The Landers quake struck in the desert on June 28, 1992, and was followed within hours by a 6.5 jolt near Big Bear Lake in the San Bernardino Mountains. The Landers quake killed a boy, and both quakes caused 400 injuries and $100 million in damage.
Saturday's quake is not considered an aftershock of Landers but scientists will be exploring the relationship, the USGS said.
The biggest offset measured along the rupture was 12 feet to 15 feet. An offset is the distance a point on one side moved relative to where it had been touching the other side before the rupture. Stream beds or roads typically show offsets dramatically.
No damage was reported from the hundreds of aftershocks - including three of magnitude-5.0 or greater - that continued to rock the region.
The rate of aftershocks was close to the average expected for such a main shock, the USGS said. A total of seven quakes 5.0 or greater aftershocks are likely within a week. The possibility that the big quake was a foreshock to a larger quake rapidly decreases and is unlikely after three days, Jones said.
The main temblor occurred along a 25-mile-long fault geologists that was considered inactive because there was no evidence it had ruptured in the past 10,000 years.
''The Hector Mine earthquake may therefore be a 'rare' event, one whose occurrence could not have been anticipated based on standard probabilistic assessment of earthquake rates,'' a USGS statement said.
The fault was only partly mapped and hadn't been named, USGS geologist Ken Hudnut said Sunday.
''We weren't going to do a lot of research along a fault that would only bother a rattlesnake,'' Jones said Sunday.
It will now become one of the most studied faults.
''We got a lot of information about this quake, a ton,'' said Hudnut.
Hudnut and two colleagues took a helicopter over the area Saturday to inspect the fault.

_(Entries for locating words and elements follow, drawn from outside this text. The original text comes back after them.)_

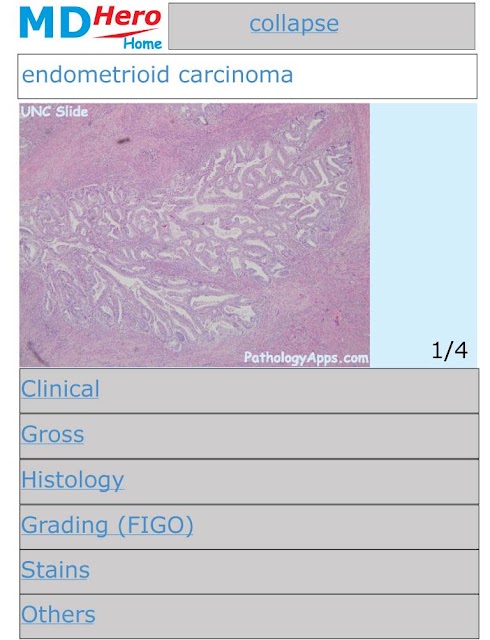
Task: Click empty gray area of Stains row
Action: pyautogui.click(x=286, y=571)
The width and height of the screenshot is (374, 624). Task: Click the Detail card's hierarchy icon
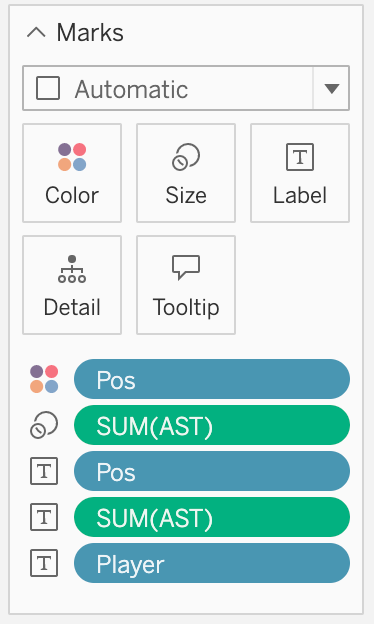click(72, 269)
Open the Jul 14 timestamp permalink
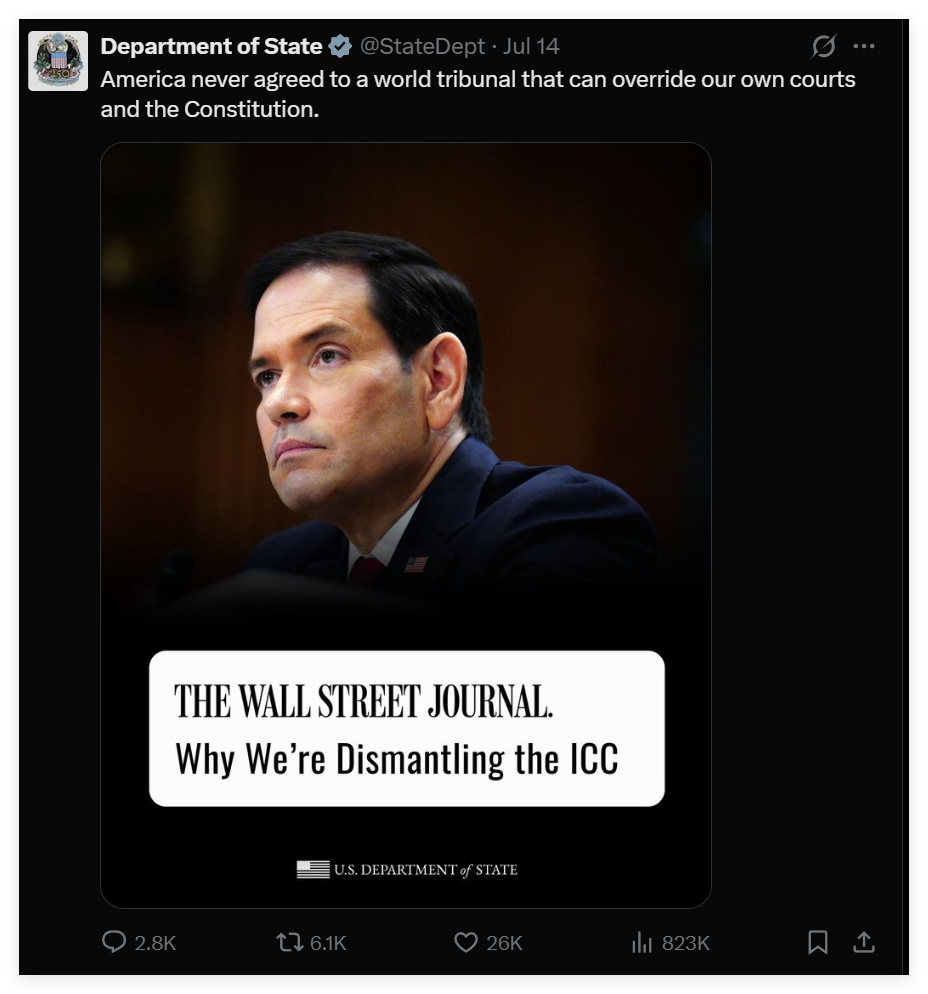The height and width of the screenshot is (994, 928). [x=531, y=46]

The Marines halted live-fire training for three hours and two Marines accompanied the researchers as they periodically landed to measure the cracked earth.
Hudnut said colleagues marveled when they saw the giant fissure that moved a dry river bed 12 feet to the side.
''It had wonderful surface rupture,'' he said. ''It was exciting for us. Most geologists study things that happened thousands of years ago. This is something that happened yesterday.''
The more geologists can learn about the physics of earthquakes, he said, the more they can do to advise planners to avoid building on active faults and keep buildings already on them safer during temblors.
The quake was the first major event recorded on the TriNet quake data system, a computer-linked network of 200 seismographic stations that measure quake intensity and other properties.
''We had all this equipment in place,'' Jones said. ''We were looking for a model to test it. This was perfect.''
Some equipment, however, ended up with the Los Angeles Police Department.
Detectives recovered parts of a seismometer found partly buried Sunday in a wash near Reseda in the San Fernando Valley. Officers called in the bomb squad when they saw the unfamiliar blue boxes. Squad members dismantled one box to determine whether it was suspicious. They left the other seismometer in the ground.